- Available data -
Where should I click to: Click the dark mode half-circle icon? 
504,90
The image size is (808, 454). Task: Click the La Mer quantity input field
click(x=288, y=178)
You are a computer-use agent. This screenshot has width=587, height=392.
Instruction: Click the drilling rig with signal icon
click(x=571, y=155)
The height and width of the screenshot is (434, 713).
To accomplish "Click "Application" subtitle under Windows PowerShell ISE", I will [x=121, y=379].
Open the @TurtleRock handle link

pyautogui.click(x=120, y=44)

--

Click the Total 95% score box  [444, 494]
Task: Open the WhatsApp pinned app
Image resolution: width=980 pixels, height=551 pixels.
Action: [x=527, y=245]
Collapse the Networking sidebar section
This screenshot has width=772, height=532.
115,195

- What the exercise asks -
Write out exactly the lines above from the line with "Where should I" through the line with "You are a computer-use", both of them included, and leave out all other lines.

- Result of the task -
Where should I click to: Click the dark mode half-circle icon? 
504,90
The image size is (808, 454). Task: Click the La Mer quantity input field
click(x=288, y=178)
You are a computer-use agent. This screenshot has width=587, height=392.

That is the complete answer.